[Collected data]
================

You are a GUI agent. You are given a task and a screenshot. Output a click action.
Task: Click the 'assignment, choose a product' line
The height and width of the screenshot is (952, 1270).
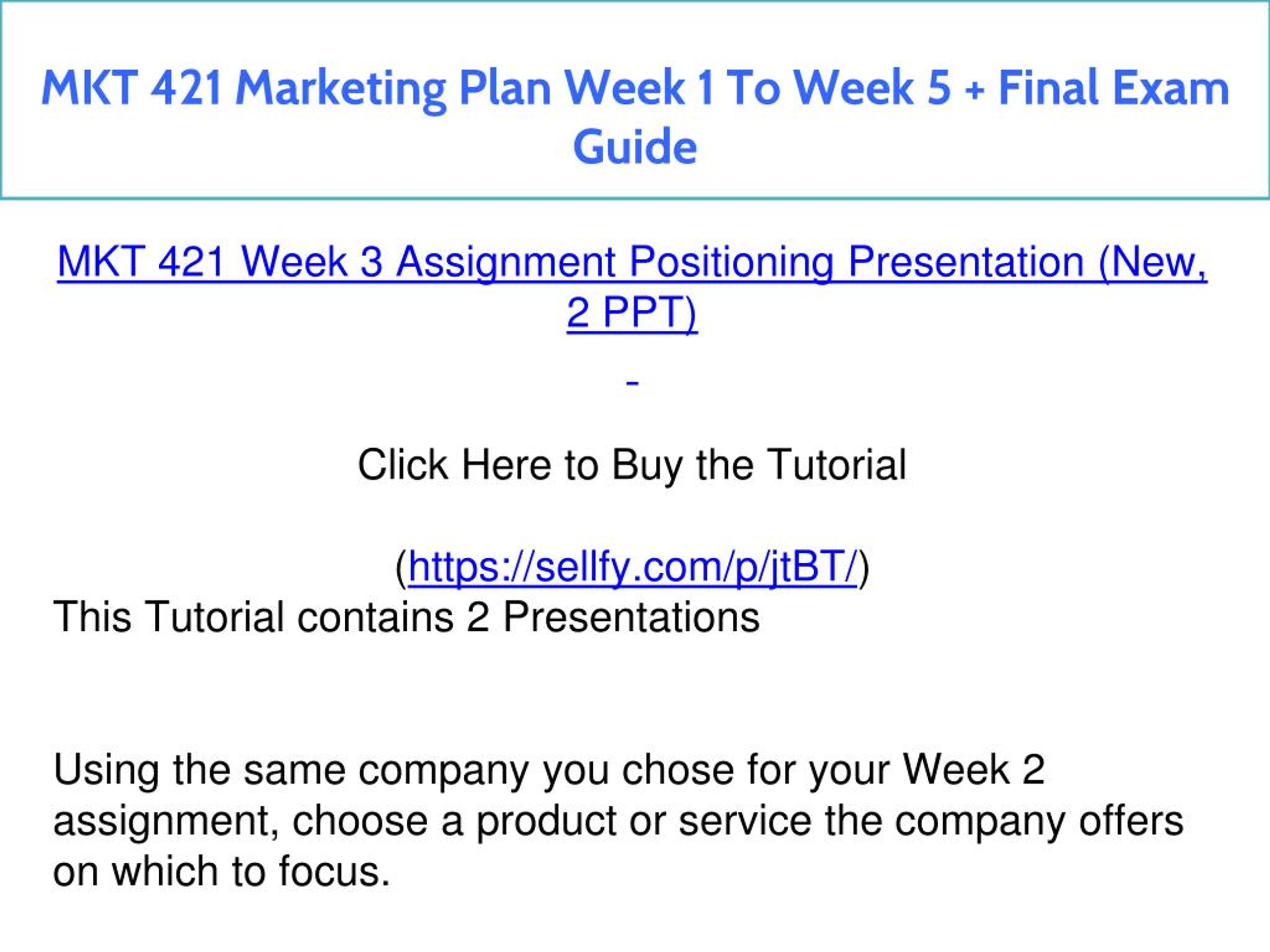618,822
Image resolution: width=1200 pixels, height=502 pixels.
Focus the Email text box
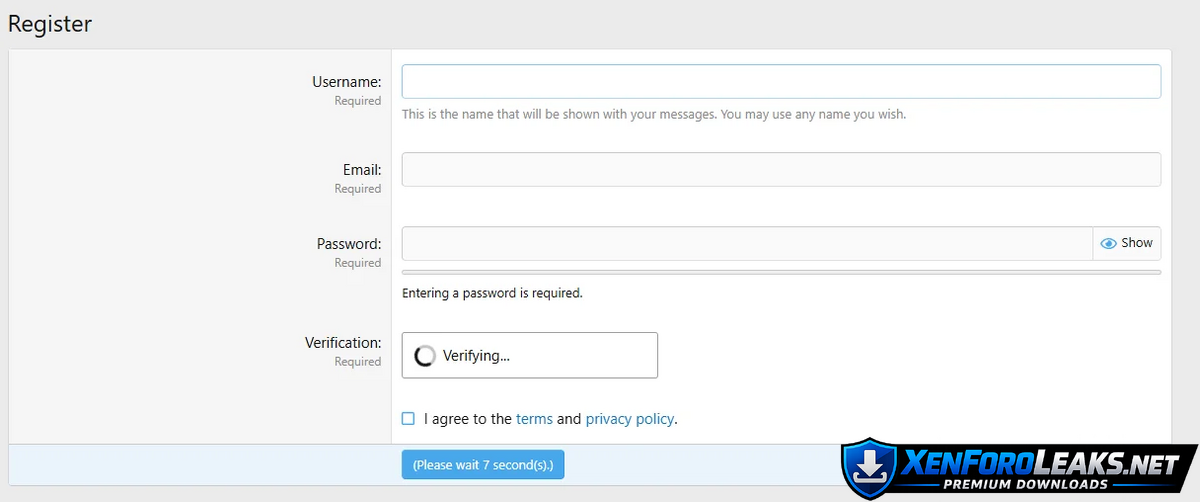coord(780,170)
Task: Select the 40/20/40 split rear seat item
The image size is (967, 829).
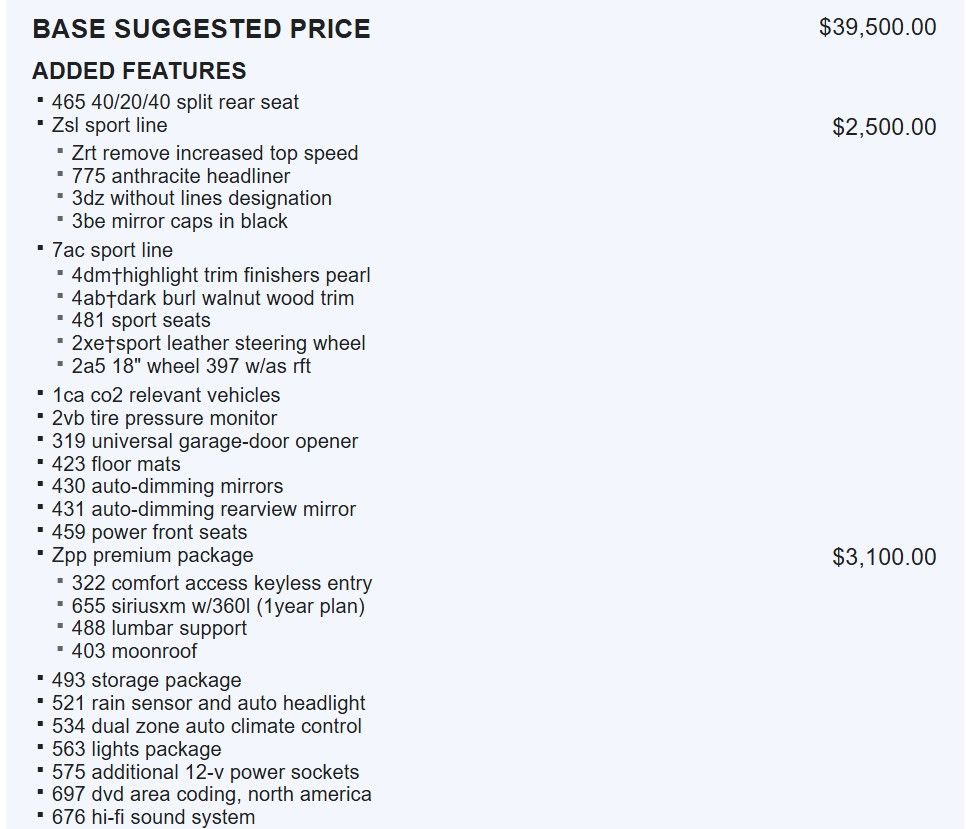Action: (x=175, y=102)
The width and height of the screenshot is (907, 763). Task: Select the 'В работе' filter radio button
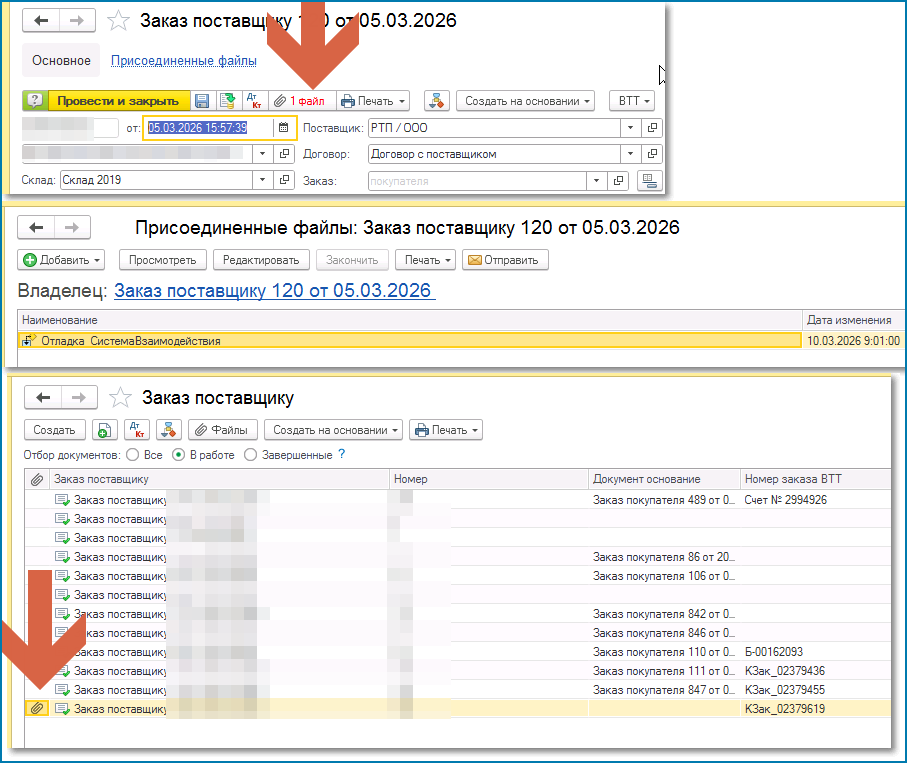click(x=179, y=455)
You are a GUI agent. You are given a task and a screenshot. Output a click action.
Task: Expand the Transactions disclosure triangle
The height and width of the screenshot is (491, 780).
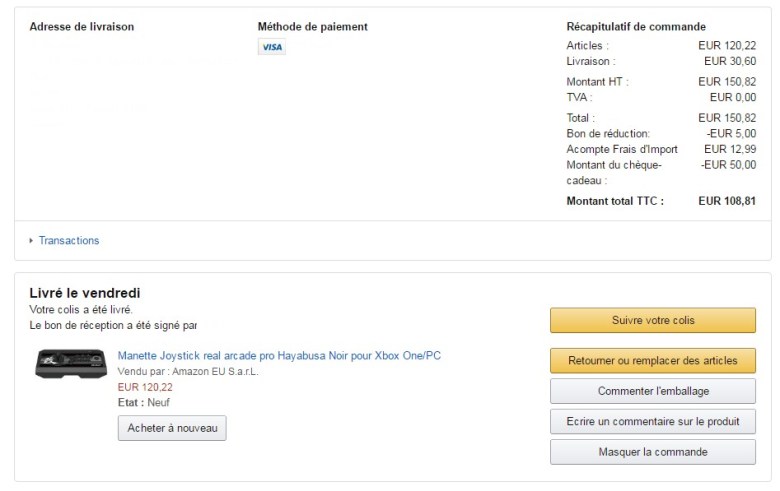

================

INSTRUCTIONS FOR THE TASK:
Reproduce every line above word for word; no images.

RESPONSE TO THE TASK:
You are a GUI agent. You are given a task and a screenshot. Output a click action.
Task: Click the 'assignment, choose a product' line
The height and width of the screenshot is (952, 1270).
618,822
Image resolution: width=1200 pixels, height=502 pixels.
Focus the Email text box
coord(780,170)
Task: Select the 40/20/40 split rear seat item
The image size is (967, 829).
Action: (x=175, y=102)
The width and height of the screenshot is (907, 763). Task: Select the 'В работе' filter radio button
click(x=179, y=455)
You are a GUI agent. You are given a task and a screenshot. Output a click action.
Task: Expand the Transactions disclosure triangle
The height and width of the screenshot is (491, 780).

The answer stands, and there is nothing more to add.